- Origin: Helsinki, Finland
- Genres: Progressive death metal, melodic death metal, doom metal
- Years active: 2007–present
- Label: Peaceville Records
- Members: Sami Yli-Sirniö Janne Perttilä Olli-Pekka Laine Marko Tarvonen Jón Aldará Antti Myllynen
- Past members: Kasper Mårtenson Mikko Kotamäki
- Website: barrenearth.com

= Barren Earth =

Finnish progressive death metal band

Barren Earth is a Finnish progressive death metal band from Helsinki, formed in 2007. Their music is said to be a combination of death metal, progressive rock, and folk music, pulling influence from the different groups each member is associated with. Since their formation, the band has released one EP and four full-length albums.

== History ==

=== Our Twilight and Curse of the Red River (2009 onwards) ===

In November 2009, the EP Our Twilight was issued, and included four songs. Shortly after the EP had been issued, Barren Earth performed its first gig, in the club Dante's Highlight in Helsinki. However, as the LP was set for release in March 2010, most of the festivals had already booked bands for the summer 2010. Barren Earth had a gig on Tuska Open Air Metal Festival, though.

In February 2011, the band played a five-week tour in North America under the name "Finnish Metal Tour 2011", alongside other Finnish bands including Finntroll, Ensiferum and Rotten Sound, gathering support for their album that would officially be released around two months later. On 31 March 2010, the band issued their debut album, Curse of the Red River. One of its nine songs was the title song of the previous EP, "Our Twilight". The album received very positive reviews. The band went on to receive the title of "Newcomer of the year" in 2011 at the Finnish Metal Awards, and "Best debut album" at the Metal Storm Awards 2010.

=== The Devil's Resolve (2012) ===

On various websites dedicated to metal bands, it was told that the band's second album, The Devil's Resolve, containing nine songs, was due to be released in November 2011, once again by Peaceville Records.

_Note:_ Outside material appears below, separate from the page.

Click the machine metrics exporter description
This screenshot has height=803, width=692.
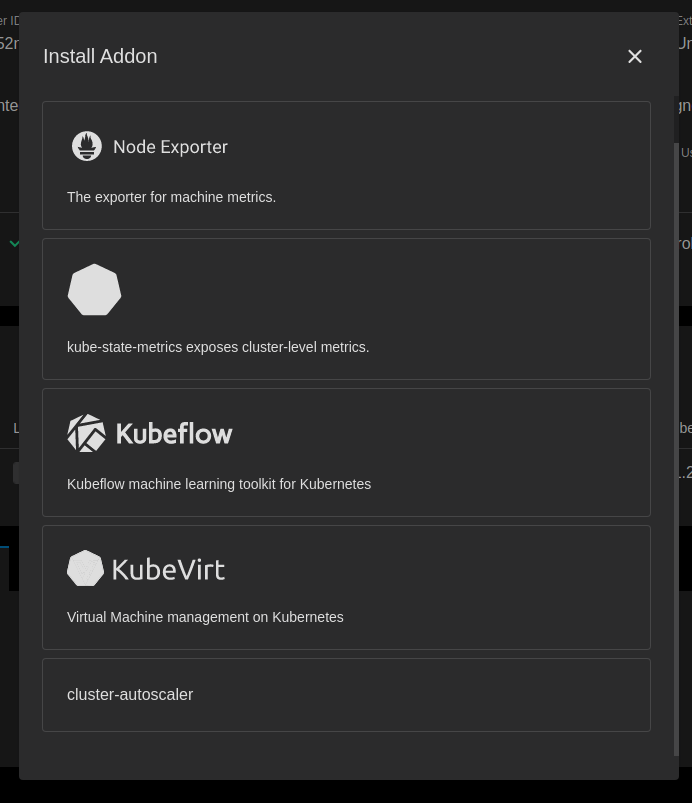171,197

The Devil's Resolve is said to contain even more 1970s progressive influences while keeping the brutality associated with the band. On their website, the band stated that, originally, twelve songs were written. However, on the band's Facebook page the band told that because of delays in the production process the second album would not take place until February/March 2012. On 29 February 2012, the band released the video "The Rains Begin" from their upcoming album.

=== On Lonely Towers (2015) ===

Barren Earth revealed on 28 January 2015 that their new album On Lonely Towers will be released on 24 March 2015 by Century Media Records. In 2014 the Faroese singer Jón Aldará joined the band as the new lead vocalist. He is also known from the Faroese metal band Hamferð and Iotunn.

=== A Complex of Cages (2018) ===

Barren Earth's fourth album A Complex of Cages was released just before the Easter 2018. The band and their audience celebrated the new album on Good Friday evening in a record releasing gig at Kuudes Linja club in Helsinki, supported by a local metal group Oceanhoarse. This album is the second with Jón Aldará as a frontman, but his first in which he contributes more than just vocals. Almost all the lyrics on the record are contributed by Jón Aldará ("Solitude Pith" being the exception with lyrics by Laine). The man is responsible mostly of the melodies, as well. According to Olli-Pekka Laine Aldará was given freedom to write the lyrics, and they will not be discussed at all amongst the bandmembers. "As long as our songs are not telling about slaughtering the whale, anything will be fine by me", Laine says. "Solitude Pith", written by Laine, was already done before Aldará begun his lyrical working. It seems that song gave him some ideas, and then that theme emerged into penetrating theme for the whole album. Aldará writes about people isolating, and suffering from different mental issues such as manic depression, psychopathy and agoraphobia.

A Complex of Cages is also the first Barren Earth record made with absence of keyboardist Kasper Mårtenson, who is occupied with Turisas as their live keyboardist. He was succeeded by Antti Myllynen. The line-up change of Mårtenson leaving impacted the band's compositions, since he had been writing about a half of the material whereas Olli-Pekka Laine has been the mastermind behind the other half. While Laine is still the man behind most of the composing, the other members Sami Yli-Sirniö, Janne Perttilä and Marko Tarvonen now also contribute.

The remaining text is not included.